Tournament details
- Countries: England France Italy Romania Russia Scotland Wales
- Tournament format(s): Round-robin and Knockout
- Date: 13 October 2016 – 12 May 2017

Tournament statistics
- Teams: 20
- Matches played: 66
- Attendance: 483,750 (7,330 per match)
- Highest attendance: 24,494 Gloucester v Stade Francais (12 May 2017)
- Lowest attendance: 300 Enisey-ETM v Brive (10 December 2016)
- Tries scored: 433 (6.56 per match)
- Top point scorer(s): Dan Biggar (Ospreys) (78 points)
- Top try scorer(s): Keelan Giles (Ospreys) (7 tries)

Final
- Venue: Murrayfield Stadium, Edinburgh
- Champions: Stade Français
- Runners-up: Gloucester

= 2016–17 European Rugby Challenge Cup =

The 2016–17 European Rugby Challenge Cup was the third edition of the European Rugby Challenge Cup, an annual second-tier rugby union competition for professional clubs. Clubs from six European nations plus one Russian club competed. It was also the 21st season of the Challenge Cup competition in all forms, following on from the now defunct European Challenge Cup.

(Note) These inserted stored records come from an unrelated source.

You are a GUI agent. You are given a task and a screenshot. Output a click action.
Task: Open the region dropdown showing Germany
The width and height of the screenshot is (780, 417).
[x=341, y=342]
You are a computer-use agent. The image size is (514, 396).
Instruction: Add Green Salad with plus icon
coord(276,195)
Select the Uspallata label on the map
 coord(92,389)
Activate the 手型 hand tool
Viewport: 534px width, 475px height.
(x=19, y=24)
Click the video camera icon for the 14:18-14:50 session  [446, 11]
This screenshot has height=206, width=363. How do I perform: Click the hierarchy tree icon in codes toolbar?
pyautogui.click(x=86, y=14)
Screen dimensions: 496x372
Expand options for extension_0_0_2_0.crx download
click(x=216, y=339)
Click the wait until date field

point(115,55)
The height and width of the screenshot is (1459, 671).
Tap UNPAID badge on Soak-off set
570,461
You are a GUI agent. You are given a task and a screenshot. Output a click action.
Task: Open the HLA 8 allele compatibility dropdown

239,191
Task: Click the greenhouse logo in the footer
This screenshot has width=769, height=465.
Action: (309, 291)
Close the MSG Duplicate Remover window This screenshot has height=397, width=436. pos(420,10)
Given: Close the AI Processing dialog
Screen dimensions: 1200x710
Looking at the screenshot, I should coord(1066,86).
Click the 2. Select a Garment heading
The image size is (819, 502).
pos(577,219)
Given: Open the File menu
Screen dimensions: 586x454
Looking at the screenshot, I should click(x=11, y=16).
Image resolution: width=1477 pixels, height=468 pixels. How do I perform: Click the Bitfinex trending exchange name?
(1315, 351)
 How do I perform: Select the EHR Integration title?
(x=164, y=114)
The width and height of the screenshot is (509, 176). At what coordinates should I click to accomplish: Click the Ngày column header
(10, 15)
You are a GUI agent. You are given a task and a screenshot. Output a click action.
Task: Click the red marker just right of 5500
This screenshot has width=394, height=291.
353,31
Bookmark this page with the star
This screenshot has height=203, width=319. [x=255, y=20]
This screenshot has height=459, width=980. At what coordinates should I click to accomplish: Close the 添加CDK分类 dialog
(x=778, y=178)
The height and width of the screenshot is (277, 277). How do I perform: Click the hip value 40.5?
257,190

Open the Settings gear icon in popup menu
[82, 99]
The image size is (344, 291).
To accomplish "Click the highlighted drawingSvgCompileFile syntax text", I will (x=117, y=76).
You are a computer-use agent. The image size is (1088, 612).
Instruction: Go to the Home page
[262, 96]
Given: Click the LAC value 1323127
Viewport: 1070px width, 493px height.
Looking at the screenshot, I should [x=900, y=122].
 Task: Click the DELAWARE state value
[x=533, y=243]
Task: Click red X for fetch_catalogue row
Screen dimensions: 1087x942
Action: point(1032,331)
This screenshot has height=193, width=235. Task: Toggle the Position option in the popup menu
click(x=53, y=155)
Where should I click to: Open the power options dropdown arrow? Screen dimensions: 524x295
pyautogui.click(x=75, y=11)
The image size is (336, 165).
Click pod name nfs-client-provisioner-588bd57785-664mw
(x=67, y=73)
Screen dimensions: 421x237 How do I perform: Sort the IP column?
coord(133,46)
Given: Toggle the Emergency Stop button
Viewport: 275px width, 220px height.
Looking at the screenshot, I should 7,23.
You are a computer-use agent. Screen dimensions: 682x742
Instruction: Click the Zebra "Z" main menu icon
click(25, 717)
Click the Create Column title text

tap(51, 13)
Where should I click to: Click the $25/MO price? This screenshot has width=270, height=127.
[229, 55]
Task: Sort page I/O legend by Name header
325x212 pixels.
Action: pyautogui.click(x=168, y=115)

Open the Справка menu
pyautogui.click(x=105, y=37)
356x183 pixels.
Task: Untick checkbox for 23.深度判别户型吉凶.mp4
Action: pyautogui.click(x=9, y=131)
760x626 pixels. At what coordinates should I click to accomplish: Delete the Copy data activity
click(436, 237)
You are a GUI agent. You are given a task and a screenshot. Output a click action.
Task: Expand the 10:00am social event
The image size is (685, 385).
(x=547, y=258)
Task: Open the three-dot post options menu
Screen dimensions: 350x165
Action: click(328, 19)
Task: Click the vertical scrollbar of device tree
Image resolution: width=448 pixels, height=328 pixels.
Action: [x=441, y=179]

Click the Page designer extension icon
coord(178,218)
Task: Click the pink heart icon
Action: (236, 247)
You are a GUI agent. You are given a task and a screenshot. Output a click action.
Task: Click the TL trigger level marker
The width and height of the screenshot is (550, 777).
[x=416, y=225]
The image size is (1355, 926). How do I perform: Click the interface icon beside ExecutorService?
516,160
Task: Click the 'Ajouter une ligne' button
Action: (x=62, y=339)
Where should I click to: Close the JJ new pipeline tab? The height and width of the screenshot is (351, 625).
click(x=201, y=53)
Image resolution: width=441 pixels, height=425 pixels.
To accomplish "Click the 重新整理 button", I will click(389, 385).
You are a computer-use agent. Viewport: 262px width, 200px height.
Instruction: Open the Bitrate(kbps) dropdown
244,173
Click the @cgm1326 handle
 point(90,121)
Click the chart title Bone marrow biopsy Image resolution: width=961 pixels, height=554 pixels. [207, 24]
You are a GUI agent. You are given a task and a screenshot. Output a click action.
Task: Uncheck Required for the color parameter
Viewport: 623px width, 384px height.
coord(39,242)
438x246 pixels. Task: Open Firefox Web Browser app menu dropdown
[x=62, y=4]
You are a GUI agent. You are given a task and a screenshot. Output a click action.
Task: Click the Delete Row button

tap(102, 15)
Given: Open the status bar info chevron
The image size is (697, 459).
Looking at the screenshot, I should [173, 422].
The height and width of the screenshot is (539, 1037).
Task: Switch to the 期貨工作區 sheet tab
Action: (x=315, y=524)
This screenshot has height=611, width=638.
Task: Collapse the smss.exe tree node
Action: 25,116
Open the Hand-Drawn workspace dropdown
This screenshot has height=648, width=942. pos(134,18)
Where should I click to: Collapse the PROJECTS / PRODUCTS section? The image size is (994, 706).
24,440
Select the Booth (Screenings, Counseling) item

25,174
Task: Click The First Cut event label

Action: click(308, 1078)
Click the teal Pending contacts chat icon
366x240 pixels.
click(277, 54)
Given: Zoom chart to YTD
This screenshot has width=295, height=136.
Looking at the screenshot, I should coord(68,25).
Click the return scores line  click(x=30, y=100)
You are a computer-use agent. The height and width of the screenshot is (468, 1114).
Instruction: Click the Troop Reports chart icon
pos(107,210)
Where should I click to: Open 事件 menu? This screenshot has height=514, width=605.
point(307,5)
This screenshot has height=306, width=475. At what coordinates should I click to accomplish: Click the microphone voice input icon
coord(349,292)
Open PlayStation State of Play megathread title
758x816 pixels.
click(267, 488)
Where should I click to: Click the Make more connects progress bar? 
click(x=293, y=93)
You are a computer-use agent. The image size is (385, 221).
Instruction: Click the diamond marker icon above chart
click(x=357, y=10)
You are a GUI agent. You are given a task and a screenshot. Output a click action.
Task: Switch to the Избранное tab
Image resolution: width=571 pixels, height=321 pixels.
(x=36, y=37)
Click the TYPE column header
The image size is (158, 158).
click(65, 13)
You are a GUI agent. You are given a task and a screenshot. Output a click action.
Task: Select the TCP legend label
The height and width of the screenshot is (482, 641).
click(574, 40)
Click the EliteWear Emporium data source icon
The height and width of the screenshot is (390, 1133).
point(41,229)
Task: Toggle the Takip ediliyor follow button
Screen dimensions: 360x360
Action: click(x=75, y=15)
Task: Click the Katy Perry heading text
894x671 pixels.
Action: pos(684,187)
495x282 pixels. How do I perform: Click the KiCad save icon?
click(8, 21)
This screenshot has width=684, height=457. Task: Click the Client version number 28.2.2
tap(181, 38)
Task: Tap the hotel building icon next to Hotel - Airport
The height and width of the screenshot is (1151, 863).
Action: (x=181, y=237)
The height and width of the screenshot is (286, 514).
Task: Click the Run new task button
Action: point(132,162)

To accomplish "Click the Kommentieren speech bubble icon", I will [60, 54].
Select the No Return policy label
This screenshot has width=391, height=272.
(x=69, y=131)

Montpellier were the reigning champions, having beaten Harlequins in the final of the 2015–16 European Rugby Challenge Cup. They did not defend their title as they automatically qualified for the 2016–17 European Rugby Champions Cup as a result of the win.

The first round of the group stage began on the weekend of 13/14/15/16 October 2016, and the competition ended with the final on 12 May 2017 in Edinburgh.

Stade Français won the final 25–17 against Gloucester.

==Teams==
20 teams qualified for the 2016–17 European Rugby Challenge Cup; a total of 18 qualified from across the Premiership, Pro12 and Top 14, as a direct result of their domestic league performance, with two coming through a play-off. The expected distribution of teams was:
- England: 6
  - Any teams finishing between 7th-11th position in the Aviva Premiership. (5 Teams)
  - The champion of the Greene King IPA Championship. (1 Team)
- France: 7
  - Any teams finishing between 8th-12th position in the Top 14. (5 Teams)
  - The champion, and the winner of the promotion play-off, from the Pro D2. (2 Teams)
- Ireland, Italy, Scotland & Wales: 5 teams
  - Any teams that did not qualify for the European Rugby Champions Cup, through the Guinness Pro12 — namely the Pro12 bottom 5. (5 teams)

The French Top 14 had its allocation reduced by 1 place after Montpellier won the 2015–16 European Rugby Challenge Cup. This is after it was decided that, due to the 2015 Rugby World Cup, there would be no qualification play-off.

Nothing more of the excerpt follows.